WoT Sentiment Analysis
library(tm)
library(pdftools)
library(here)
library(tidyverse)
library(tidytext)
library(wordcloud)
library(reshape2)
library(ggplot2)Abstract
As an avid reader, The Wheel of Time is one of my favorite high fantasy series. After learning about sentiment analysis in the DATA607 class, I was inspired to apply sentiment analysis to the first 9 books in the Wheel of Time series to compare the overall sentiment of each book to its related Goodreads rating and determine any correlation. I also hoped to see if the tone of the series changes with each book. My initial assumptions were that the series would get progressively more negative and that there would be some form of linear relationship between a series sentiment and its rating.
For my approach, I parsed the first 9 PDFs of the series and tokenized each word to match to a numerical positive or negative sentiment (from -5 to 5). Then, I plotted the sentiment progression by page for each book and gathered the initial set of summary statistics (mean, standard deviation etc.). Using linear regression, I found a near zero linear relationship between the page of a book and its corresponding sentiment value.
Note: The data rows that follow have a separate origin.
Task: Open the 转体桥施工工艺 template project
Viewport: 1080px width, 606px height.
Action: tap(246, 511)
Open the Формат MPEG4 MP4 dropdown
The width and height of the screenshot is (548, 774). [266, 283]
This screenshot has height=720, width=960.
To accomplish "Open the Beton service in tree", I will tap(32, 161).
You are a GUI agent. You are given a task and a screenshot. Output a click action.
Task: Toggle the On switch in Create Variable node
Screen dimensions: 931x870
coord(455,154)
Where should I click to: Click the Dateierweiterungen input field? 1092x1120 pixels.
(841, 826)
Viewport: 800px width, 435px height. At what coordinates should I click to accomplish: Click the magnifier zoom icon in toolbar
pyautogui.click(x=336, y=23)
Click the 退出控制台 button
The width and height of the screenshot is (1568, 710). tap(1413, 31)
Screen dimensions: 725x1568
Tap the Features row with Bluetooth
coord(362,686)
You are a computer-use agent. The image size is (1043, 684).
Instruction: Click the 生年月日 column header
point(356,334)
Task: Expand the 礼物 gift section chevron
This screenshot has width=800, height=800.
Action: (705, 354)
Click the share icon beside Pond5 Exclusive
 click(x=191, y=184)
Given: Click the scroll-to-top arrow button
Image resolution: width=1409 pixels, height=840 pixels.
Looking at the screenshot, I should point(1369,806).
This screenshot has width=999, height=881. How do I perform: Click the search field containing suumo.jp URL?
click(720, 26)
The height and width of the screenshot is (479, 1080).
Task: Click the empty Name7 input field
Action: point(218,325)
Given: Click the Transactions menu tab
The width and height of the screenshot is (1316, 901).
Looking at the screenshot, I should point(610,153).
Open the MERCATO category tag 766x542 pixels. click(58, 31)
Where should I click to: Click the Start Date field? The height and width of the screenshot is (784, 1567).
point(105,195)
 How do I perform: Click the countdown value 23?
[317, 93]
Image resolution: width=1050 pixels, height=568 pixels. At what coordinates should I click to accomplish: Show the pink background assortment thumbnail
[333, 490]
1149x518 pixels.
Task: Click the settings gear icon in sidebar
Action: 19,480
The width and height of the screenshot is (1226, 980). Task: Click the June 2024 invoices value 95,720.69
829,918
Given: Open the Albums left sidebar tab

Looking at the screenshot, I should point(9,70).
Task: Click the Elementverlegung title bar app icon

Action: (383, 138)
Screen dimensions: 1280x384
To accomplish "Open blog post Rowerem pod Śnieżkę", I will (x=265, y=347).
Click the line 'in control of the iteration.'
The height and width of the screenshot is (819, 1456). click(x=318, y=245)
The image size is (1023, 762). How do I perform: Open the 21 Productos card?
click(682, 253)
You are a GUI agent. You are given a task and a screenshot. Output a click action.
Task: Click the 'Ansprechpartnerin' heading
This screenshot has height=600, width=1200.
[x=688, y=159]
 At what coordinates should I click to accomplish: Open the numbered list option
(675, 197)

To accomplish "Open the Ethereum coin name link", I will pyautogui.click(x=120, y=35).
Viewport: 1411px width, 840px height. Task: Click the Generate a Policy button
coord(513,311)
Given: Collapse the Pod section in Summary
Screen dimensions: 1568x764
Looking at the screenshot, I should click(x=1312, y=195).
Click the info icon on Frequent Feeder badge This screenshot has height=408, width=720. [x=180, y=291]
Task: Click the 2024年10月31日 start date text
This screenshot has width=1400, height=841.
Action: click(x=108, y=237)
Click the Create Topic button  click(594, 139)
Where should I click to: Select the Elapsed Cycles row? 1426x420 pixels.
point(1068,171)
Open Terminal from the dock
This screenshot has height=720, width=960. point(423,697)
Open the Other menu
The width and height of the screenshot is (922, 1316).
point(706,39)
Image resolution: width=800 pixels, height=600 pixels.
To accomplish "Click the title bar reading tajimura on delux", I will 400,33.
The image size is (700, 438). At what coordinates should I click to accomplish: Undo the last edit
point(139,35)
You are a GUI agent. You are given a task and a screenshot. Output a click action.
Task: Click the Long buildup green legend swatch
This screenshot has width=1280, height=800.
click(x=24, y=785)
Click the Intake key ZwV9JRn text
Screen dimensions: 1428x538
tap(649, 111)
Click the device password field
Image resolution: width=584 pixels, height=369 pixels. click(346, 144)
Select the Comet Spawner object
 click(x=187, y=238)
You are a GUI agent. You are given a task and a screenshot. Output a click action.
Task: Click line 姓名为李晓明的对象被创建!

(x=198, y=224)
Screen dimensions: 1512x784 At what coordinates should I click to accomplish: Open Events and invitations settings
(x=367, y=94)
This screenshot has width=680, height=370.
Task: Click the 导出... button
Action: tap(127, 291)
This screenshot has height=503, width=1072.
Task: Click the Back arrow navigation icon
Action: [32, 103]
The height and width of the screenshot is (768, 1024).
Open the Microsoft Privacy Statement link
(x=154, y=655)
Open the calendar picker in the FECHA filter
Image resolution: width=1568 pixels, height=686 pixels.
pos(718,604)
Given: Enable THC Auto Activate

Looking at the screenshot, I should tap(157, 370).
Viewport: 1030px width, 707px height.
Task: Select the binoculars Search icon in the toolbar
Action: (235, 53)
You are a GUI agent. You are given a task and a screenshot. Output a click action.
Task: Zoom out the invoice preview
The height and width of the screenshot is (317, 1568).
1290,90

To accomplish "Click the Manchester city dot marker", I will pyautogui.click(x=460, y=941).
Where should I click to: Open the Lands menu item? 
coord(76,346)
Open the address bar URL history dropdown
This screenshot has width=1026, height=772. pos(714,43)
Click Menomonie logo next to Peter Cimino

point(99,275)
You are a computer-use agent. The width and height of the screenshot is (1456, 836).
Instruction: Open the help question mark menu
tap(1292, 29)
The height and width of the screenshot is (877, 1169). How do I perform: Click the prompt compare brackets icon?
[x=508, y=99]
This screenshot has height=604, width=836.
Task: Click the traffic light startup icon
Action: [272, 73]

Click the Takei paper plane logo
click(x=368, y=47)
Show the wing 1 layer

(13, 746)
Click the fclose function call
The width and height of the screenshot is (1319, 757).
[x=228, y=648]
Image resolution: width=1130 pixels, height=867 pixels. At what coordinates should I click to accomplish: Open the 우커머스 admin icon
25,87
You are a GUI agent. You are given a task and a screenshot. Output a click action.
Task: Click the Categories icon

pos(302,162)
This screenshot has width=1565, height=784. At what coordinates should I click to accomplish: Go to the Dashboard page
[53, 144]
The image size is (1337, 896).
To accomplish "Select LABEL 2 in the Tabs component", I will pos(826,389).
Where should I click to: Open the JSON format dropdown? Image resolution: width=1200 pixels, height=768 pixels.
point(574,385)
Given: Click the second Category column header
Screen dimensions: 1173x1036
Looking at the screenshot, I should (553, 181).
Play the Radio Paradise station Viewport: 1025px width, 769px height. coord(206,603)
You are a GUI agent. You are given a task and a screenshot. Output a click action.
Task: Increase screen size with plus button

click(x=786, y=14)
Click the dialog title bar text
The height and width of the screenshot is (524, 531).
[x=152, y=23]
I compared the mean sentiment of each book to its respective Goodreads rating using linear regression. While the p-value (.04803) is less than .05, the adjusted R-squared is .3711 and thus there seems to be a very weak linear relationship between the mean sentiment of a book and its Goodreads rating with little statistical significance.
Further analysis can be done to strengthen my conclusion by including more books in the series as well as exploring other forms of sentiment analysis with more qualitative characteristics (anger, sadness, etc.). There were also some limitations while parsing the PDFs that could improve how the AFINN lexicon deals with fantasy terms that may have a different connotation within the novels.
Data Preparation
PDF Scraping
Here I build the path to all the pdfs stored in my project folder and call the pdf_text function to convert the PDFs into a character vector.
path_to_pdfs <- here("Final Project","WoT")
book_files <- list.files(path = path_to_pdfs, pattern = "pdf$")
# add relative path to file list
complete_path <- function(x) { str_c(path_to_pdfs, "/",x)}
files <- complete_path(book_files)
# read in all pdfs in the WoT folder
wot <- suppressMessages(lapply(files, pdf_text))I created a function pdf_parse to parse out the titles from the text, unnest words to a text column and remove stop words (and, the, etc.) using the default stop_word dataset.
pdf_parse <- function(list) {
data(stop_words)
title <- list[1] %>% str_split("\n")
title <- title[[1]][1]
pdf_book <- tibble(book = title, page=1:length(list), text = list)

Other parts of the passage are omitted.